ESSEN, GERMANY — The decision of Bayer AG (Hall 6/A751-3) to use carbon dioxide as a feedstock is based on sustainability, industrial value creation, market acceptance and climate protection, but not replacement of fossil resources, according to Christoph Gürtle from Bayer's polyurethanes process research department.
Gürtle, who spoke Oct. 9 in Essen at the Nova Institute conference on CO2 as a feedstock for chemistry and polymers, said it is possible to incorporate as much as 43 percent CO2 in aliphatic and cyclic polycarbonate. Bayer is targeting PU as "an all-rounder among plastics."
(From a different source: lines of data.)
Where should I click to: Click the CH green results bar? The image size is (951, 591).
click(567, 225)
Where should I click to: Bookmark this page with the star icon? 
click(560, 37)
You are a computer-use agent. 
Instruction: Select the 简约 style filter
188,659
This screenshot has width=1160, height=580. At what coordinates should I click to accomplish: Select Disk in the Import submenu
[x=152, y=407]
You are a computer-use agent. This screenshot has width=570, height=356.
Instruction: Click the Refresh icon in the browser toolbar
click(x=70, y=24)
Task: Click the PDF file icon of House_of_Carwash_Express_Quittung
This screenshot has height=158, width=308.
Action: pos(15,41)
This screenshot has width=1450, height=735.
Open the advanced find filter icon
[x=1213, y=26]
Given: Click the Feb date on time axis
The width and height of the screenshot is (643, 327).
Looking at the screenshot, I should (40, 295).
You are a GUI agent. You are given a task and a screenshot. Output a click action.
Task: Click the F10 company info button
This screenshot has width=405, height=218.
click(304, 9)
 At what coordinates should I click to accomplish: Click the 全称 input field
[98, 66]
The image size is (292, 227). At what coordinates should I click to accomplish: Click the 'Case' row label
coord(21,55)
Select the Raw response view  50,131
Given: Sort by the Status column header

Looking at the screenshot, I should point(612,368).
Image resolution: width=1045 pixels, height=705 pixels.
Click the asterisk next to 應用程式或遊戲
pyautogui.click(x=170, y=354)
Use of CO2-based polyol was developed in a joint CAT catalytic center laboratory set up by Bayer and RWTH Aachen University in Aachen, Germany, in 2009, as a step toward implementation in 2010 of a "dream production" project. Bayer opened a CO2-based polyol pilot plant in 2011 and is planning a production plant, scheduled to start up in 2015 in Dormagen, Germany.
The plant should produce "reasonable amounts for industry, several thousand metric tons," Gürtle said. "This is a new chemical process, involving going from a mini plant to several thousand tonnes just to make sure everything is working properly." Gürtle sees great potential for CO2-based polyols in flexible PU foams, because they account for 36 percent of the 2.8 million-metric-ton PU slabstock market.
He described CO2-polyol development as a stage in continuous innovation in PU flexible foams. Gürtle said it took Bayer scientists 40 years to find a sufficiently efficient catalyst to enable production of polyol from CO2.
An RWE AG electricity power station near Cologne supplies scrubbed CO2 flue gas to Bayer Technology Services GmbH in Leverkusen, Germany, which is responsible for CO2 development and conversion. The gas from RWE "is not ideal for direct use for CO2-based polyols used in mattresses, since sulfur and nitrogen have to be removed," Gürtle said. Bayer MaterialScience AG uses the cleaned CO2 to make CO2-polyol, having moved from batches to a continuous process in early 2013. The polyol produced is evaluated in foam mattress trials on Bayer's PU slabstock pilot line.
Gürtle says carbonate groups in CO2 polyols contribute to increased viscosity. This depends on functionality and CO2 content. CO2-polyol based PU foam "looks as good as today's material, maybe even better," Gürtle says, "and it has an intriguing point: heat of combustion is a bit lower."
PU slabstock foam produced from CO2-based polyol shows thermal stability matching PU from conventional polyols. Onset temperature and mass loss are identical and there is no thermal sensitivity difference. Gürtle concludes that the CO2 is fixed inside the PU backbone.
"There is systematic reduction in heat combustion with increasing CO2 content in flexible foam made with CO2-based polyol," Gürtle said.
Niklas van der Assen of RWTH Aachen University continued the presentation, showing life-cycle analysis results based on CO2 capture from lignite power station flue gas, through to production with epoxides into polyol, with the resulting CO2-polyol reacted with isocyanate to produce PU foam.
Production using 1 kilogram of CO2 in conventional polyol involves 3.59 kg of equivalent CO2 emissions; a CO2-polyol with 20 percent CO2 input is just 2.99 kg. For the 0.6 kg reduction, raw material replacement accounts for 0.49 kg, using captured CO2 for 0.14 kg, partly offset by 0.03 kg higher emission due to CO2 transport and the reaction starter used for the reaction to polyol. Polyol with 30 percent CO2 had 2.64 kg of equivalent CO2 emissions.
Van der Assen said using captured CO2 and substituting epoxides results in climate benefits. "The more CO2 used, the better," he said. There also are resource efficiency and other environmental benefits. "It works, very good foam properties are obtained, along with an improved CO2 footprint," van der Assen said.
Major chemical plants making their own ammonia and ethylene oxide produce CO2 that could be supplied via pipeline for CO2-based polyol, van der Assen said, and Gürtle added that steam methane reforming used to produce hydrogen also produces CO2 as a byproduct.
Xiaoqing Zhang of the polymer engineering department at CSIRO Commonwealth Scientific and Industrial Research Organization in Melbourne, Australia, presented opportunities in CO2-based biodegradable polymer materials, focusing on polypropylene carbonate with up to 48 percent CO2 content, as a copolymer of carbon dioxide and propylene oxide.